Perdue dans mes pensées, je me rappelle soudain mon problème de téléphone. Je le tire de ma poche, pour constater qu'il est éteint.... Impossible de le rallumer, évidemment. Bon et bien voilà, je n'ai plus de téléphone. Il ne manquait plus que ça. Je trouve un magasin sur l'avenue Brivibas et entre pour avoir une idée du prix des téléphones sans abonnements. Rien à moins de 60 euros. Je remercie et sors, pour me rendre plus loin dans les petites boutiques qui se trouvent à l'intérieur du hall de la gare. Là j'essaie de vérifier si c'est ma batterie qui flanche. Mais a priori c'est plutôt un élément qui a été abîmé à l'intérueur du téléphone par l'humidité, ou bien un problème de connexion avec le chargeur qui nécessiterait de pouvoir ouvrir l'appareil. Mais quand bien même j'arriverais à l'ouvrir, charger le téléphone serait une vraie galère par la suite.
Je regarde ce qu'ils ont comme téléphone pas cher... C'est à peu près partout pareil. Bon. Je me laisse encore un peu de temps pour me décider, mais n'ai pas trop de doute sur ce qu'il va falloir que je fasse...

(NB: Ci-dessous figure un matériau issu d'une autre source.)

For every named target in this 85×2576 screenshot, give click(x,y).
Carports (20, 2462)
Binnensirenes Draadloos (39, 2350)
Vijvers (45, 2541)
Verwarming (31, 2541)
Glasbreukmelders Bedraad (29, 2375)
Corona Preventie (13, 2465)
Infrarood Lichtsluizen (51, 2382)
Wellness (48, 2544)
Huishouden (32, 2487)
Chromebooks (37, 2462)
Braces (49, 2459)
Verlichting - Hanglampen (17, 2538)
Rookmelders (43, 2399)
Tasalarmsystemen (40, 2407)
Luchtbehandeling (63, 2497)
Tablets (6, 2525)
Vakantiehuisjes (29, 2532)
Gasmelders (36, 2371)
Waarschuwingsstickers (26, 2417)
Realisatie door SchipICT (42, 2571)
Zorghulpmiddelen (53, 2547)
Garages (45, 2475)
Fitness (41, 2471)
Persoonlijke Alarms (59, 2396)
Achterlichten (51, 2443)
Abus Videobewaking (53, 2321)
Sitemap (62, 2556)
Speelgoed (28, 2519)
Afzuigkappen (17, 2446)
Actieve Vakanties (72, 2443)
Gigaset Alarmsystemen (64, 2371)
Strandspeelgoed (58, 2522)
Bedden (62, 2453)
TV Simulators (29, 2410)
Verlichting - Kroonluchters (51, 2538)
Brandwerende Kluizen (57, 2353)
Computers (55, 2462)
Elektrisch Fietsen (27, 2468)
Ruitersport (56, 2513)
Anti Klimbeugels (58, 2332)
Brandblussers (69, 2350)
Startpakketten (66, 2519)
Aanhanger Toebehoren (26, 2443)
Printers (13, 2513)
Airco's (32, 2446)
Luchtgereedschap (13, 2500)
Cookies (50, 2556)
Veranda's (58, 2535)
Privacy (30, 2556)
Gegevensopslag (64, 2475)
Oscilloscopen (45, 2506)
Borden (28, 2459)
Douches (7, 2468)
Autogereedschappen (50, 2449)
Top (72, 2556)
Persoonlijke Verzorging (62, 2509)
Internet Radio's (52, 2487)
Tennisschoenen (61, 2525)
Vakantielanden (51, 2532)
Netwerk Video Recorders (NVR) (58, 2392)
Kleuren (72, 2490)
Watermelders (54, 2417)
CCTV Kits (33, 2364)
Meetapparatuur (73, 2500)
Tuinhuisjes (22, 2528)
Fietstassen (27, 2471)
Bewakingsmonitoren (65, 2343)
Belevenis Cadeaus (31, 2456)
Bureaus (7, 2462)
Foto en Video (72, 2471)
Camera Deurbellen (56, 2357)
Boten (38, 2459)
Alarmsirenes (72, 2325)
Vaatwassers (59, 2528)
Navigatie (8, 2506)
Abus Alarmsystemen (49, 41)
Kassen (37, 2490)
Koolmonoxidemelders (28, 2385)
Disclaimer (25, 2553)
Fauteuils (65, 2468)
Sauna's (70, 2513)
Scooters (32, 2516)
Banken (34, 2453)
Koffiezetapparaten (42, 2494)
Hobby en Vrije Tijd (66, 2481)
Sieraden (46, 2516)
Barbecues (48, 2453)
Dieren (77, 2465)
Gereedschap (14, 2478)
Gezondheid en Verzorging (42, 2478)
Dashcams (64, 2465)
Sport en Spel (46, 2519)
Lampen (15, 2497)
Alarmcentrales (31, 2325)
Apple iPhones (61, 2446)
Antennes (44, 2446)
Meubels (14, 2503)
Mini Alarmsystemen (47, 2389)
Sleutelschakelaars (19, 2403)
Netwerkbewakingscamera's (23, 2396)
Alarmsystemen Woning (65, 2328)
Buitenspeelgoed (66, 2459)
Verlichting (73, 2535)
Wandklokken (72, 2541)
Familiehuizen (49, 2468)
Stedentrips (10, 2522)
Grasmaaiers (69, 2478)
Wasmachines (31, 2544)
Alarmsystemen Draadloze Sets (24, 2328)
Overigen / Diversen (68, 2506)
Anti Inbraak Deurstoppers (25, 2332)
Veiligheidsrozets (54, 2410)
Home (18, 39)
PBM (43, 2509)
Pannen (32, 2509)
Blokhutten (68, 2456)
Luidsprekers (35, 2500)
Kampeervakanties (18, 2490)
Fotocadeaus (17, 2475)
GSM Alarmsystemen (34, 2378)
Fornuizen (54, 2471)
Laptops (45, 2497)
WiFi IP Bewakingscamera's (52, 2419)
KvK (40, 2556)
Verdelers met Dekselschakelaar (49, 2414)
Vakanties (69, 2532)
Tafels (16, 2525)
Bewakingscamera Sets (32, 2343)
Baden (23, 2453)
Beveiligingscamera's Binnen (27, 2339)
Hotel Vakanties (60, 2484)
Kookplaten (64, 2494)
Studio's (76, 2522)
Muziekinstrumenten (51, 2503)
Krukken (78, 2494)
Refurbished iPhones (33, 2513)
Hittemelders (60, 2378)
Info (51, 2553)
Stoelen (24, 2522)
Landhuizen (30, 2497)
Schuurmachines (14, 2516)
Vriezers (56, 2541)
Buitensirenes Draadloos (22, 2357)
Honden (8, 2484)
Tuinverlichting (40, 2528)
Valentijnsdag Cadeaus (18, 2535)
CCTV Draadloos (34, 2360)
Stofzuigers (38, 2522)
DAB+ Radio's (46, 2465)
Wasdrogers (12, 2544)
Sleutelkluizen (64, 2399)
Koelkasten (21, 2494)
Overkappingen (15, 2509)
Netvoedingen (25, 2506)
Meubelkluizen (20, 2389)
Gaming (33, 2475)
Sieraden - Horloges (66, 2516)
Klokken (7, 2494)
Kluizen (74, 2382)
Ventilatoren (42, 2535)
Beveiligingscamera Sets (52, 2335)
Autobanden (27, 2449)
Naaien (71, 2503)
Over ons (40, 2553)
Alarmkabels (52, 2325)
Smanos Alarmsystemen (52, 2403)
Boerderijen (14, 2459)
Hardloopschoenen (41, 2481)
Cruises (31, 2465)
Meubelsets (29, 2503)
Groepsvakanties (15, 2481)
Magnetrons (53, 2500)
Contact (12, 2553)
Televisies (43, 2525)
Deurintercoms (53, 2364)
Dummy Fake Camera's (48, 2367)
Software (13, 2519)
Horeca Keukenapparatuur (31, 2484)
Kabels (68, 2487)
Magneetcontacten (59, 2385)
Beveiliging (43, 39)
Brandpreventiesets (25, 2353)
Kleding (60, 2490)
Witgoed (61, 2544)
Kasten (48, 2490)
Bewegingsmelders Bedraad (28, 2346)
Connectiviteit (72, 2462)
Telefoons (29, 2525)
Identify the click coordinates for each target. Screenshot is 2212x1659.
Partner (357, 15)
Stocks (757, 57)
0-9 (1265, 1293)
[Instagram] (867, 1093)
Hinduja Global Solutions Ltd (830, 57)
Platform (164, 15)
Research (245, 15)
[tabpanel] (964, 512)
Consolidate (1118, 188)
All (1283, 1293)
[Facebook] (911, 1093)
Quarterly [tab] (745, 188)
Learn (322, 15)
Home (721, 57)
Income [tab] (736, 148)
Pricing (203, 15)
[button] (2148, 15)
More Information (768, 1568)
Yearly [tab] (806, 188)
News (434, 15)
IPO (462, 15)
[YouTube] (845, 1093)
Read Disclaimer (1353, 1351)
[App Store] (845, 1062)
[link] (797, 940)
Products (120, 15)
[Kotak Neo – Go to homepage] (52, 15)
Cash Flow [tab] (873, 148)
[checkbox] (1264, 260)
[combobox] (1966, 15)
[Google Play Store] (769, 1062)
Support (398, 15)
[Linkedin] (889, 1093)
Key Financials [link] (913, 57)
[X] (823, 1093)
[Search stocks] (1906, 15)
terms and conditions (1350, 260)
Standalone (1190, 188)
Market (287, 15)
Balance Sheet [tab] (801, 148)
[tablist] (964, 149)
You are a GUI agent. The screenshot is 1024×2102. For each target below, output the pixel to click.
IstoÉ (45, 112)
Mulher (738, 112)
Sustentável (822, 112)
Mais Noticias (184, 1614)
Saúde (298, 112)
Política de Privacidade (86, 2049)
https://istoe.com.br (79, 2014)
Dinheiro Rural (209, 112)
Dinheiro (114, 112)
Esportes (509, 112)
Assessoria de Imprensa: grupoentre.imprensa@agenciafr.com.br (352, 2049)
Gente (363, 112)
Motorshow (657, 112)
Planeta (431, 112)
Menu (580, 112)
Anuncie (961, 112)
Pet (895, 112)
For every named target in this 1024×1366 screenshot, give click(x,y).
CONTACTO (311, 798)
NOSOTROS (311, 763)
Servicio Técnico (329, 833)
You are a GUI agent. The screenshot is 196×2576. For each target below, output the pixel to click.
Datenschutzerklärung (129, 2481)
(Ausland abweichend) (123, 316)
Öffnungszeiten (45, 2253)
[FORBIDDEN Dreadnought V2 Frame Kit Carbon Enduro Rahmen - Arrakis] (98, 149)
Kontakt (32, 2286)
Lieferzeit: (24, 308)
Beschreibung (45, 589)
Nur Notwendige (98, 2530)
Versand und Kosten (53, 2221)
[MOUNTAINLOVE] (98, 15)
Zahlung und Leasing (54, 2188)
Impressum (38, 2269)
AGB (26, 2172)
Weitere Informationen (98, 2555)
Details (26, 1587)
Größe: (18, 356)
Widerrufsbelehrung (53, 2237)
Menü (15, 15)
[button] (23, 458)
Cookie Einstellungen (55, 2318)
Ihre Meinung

De retour à l'auberge, je m'attaque au réglage de mes freins. Je sors le vélo sur la passerelle extérieure et reprends mes essais là où j'en étais. Je tente plusieurs solutions, mais en vain. Soit les freins bloquent la roue, soit ils sont beaucoup trop lâches. Me voilà bien ! Je ne vais pas pouvoir faire 900 kilomètres comme ça. Il faut que je m'en sorte, pas le choix !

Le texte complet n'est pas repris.